Start of RECORDS SHOWN

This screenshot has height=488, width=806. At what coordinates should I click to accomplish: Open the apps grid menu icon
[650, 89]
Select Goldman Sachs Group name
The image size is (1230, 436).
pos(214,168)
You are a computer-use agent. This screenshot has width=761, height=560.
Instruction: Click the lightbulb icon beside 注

End of RECORDS SHOWN
Start of RECORDS SHOWN

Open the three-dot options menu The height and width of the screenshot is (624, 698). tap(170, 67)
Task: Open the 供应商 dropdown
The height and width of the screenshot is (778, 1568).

End of RECORDS SHOWN
Start of RECORDS SHOWN

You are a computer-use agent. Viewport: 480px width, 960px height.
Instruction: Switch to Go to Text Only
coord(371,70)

End of RECORDS SHOWN

**EXERCISE PROMPT**
Your reply should be the number of lines in the entries that contain "agent", nothing more.

**THE ANSWER**
2